Work required
Pick out each line of the entries below that contains the word "menu" with matching case, and copy those lines.

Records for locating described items
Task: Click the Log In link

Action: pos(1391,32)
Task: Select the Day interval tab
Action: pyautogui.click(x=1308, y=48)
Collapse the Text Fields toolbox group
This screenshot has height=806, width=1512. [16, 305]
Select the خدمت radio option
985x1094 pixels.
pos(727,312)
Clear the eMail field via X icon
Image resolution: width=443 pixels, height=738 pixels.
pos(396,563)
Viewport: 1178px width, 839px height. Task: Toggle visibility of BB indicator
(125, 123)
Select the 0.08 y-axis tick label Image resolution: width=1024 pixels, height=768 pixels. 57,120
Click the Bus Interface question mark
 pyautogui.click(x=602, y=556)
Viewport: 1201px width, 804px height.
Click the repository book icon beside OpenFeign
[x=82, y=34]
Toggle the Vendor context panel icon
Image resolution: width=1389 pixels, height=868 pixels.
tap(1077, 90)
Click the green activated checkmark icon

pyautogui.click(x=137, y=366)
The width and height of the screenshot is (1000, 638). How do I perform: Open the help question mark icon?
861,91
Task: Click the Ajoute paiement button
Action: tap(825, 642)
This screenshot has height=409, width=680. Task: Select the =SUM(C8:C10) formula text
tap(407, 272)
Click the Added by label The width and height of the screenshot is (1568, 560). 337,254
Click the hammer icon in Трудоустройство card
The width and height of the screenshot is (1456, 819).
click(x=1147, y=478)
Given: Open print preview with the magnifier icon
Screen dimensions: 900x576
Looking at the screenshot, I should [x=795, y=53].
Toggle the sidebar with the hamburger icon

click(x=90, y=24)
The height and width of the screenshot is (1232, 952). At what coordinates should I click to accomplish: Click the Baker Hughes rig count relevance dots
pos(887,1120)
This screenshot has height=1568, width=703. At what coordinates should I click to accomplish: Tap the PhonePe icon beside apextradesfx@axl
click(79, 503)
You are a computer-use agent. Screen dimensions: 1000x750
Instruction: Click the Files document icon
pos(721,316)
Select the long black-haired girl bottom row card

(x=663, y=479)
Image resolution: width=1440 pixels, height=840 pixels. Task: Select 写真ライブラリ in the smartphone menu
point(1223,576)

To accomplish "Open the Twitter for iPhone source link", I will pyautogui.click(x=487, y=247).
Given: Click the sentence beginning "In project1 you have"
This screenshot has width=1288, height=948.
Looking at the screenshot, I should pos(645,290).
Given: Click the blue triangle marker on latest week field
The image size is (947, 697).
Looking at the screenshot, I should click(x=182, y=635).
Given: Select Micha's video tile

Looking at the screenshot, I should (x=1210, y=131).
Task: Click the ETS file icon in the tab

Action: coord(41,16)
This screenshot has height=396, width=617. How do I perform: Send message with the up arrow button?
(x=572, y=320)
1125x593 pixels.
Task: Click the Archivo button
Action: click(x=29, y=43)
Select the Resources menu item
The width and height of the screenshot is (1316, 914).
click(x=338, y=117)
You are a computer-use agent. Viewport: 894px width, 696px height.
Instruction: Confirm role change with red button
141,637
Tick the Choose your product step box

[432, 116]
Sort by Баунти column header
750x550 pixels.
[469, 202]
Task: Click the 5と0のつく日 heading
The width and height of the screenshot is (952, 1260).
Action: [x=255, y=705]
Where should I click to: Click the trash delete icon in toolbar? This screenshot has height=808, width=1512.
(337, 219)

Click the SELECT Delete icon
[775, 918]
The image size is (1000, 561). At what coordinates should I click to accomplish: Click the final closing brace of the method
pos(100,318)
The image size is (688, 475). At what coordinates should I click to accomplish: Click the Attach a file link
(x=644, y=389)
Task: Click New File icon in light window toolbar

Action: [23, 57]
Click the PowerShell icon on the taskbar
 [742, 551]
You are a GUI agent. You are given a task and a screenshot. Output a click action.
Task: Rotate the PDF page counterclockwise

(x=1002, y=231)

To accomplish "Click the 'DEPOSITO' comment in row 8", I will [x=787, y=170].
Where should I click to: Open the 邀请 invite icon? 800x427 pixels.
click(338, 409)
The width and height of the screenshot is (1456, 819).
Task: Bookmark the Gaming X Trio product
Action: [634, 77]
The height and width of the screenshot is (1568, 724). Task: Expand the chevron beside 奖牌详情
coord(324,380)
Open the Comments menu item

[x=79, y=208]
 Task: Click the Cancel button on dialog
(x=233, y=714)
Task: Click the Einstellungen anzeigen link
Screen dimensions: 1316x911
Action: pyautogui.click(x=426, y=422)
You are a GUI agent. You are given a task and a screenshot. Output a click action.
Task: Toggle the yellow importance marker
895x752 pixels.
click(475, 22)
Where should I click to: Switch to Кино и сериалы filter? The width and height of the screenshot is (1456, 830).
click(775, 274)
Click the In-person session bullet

Written solution
Image resolution: width=1440 pixels, height=840 pixels. Task: Select 写真ライブラリ in the smartphone menu
Select the Resources menu item
Open the Comments menu item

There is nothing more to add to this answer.